_The task:_ Nothing but an exact copy is wanted: the line with "Task: Click the -140 tick on the gain axis" and each line after it in the data below, last line included.

Dataset entries
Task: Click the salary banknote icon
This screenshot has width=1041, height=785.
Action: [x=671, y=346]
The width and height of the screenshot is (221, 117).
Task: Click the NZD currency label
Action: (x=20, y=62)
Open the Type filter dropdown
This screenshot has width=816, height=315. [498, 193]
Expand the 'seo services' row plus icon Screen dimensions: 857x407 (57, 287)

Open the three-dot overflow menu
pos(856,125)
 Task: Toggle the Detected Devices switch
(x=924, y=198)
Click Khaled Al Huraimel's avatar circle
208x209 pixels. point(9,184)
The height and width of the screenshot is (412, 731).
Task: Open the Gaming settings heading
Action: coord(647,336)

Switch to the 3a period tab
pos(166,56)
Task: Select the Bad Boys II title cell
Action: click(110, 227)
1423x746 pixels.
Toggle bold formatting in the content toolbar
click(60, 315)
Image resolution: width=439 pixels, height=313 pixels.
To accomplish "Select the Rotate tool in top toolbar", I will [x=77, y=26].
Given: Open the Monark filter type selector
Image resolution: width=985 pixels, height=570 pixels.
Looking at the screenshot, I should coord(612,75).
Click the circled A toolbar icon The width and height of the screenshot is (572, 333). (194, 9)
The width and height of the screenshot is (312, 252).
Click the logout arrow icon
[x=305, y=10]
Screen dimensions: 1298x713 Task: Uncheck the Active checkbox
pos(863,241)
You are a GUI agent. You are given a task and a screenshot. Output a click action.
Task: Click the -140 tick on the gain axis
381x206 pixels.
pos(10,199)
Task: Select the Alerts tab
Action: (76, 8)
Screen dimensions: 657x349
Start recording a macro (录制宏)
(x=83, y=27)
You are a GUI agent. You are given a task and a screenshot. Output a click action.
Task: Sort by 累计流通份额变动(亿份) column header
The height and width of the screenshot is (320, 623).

_Result of this task:_
Task: Click the -140 tick on the gain axis
381x206 pixels.
pos(10,199)
Task: Select the Alerts tab
Action: (76, 8)
Screen dimensions: 657x349
Start recording a macro (录制宏)
(x=83, y=27)
You are a GUI agent. You are given a task and a screenshot. Output a click action.
Task: Sort by 累计流通份额变动(亿份) column header
The height and width of the screenshot is (320, 623).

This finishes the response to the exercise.